Dolmen in the Cornwall region, England

Chûn Quoit is one of the best preserved of all Neolithic quoits (also called dolmens or cromlechs) in western Cornwall, England, United Kingdom.

Chûn Quoit is located in open moorland near Pendeen and Morvah. Standing on a ridge, near the much later constructed Chûn Castle hill fort, it overlooks heather moorland and the open sea.

==Description==
Like the other quoits, the quoit was probably covered by a round barrow (35 ft in diameter), of which much evidence abounds. It was a closed chamber and its mushroom-domed capstone measures 3.3 m (11 ft) by 3 m (10 ft), with a maximum thickness of 0.8 m (2 ft 7 in). There is a cup mark on top of the capstone. It is supported about 2 m (7 ft) from the ground by four substantial slabs. There is evidence of an entrance passage to the south-east within the mound area. The site was examined in 1871 but no significant finds were made.
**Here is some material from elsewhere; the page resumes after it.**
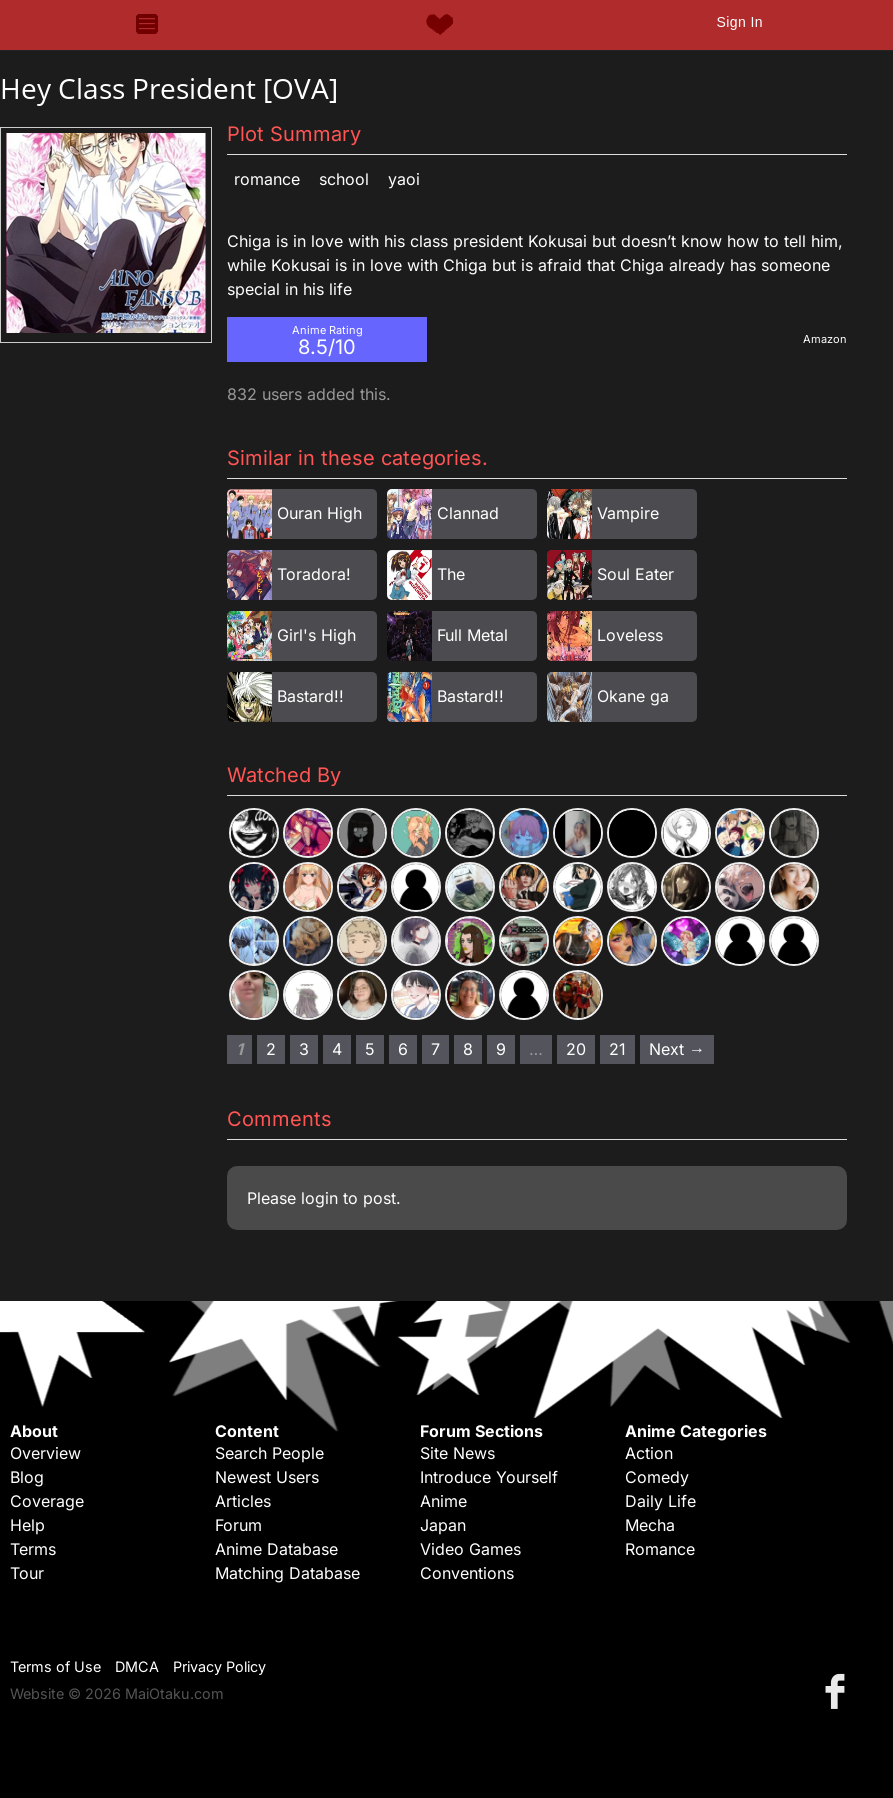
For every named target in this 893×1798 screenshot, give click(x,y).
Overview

In the vicinity of Chûn Quoit there are many other megalithic and archaeological sites, such as Lanyon Quoit, Mulfra Quoit, Mên-an-Tol and Mên Scryfa. The rocky outline of Carn Kenidjack marks the position of midwinter sunset away to the south-west.

This is the only dolmen in West Penwith to retain its capstone 'in situ' - others have been re-settled. It is believed to have been built around 2400 BC, two millennia before the neighbouring Chûn Castle.

==Folklore==
The Giants of Towednack records a local oral tradition that the Castle on Morvah Downs was the abode of the giant Old Denbras the Hurler who is killed in a wrassling match with a burly young man named Tom. He inherits Chûn Castle and the lands about on the condition that he buries the giant at his favourite seat on the hill facing out to sea;

"In the castle-court they found the club and sling with which Denbras slew the game he wanted: these Tom placed on the giant's knees, and Joan laid green oak-branches and flowers around him; then they worked with a will, and before sunrise they collected so much stones as raised the barrow gradually sloping, even with the tops of the flat uprights which enclosed the giant. Then, by the help of poles, or such contrivances as were only known to the old folks, they placed the quoit or capstone over the head of Denbras, which hid him for ever from the light of day; and, before the sun sunk below the hill-tops, they had raised as noble a barrow over the giant as any to be found on Towednack hills; yet they were not without adding, time after time, to the carp of the giant's resting-place.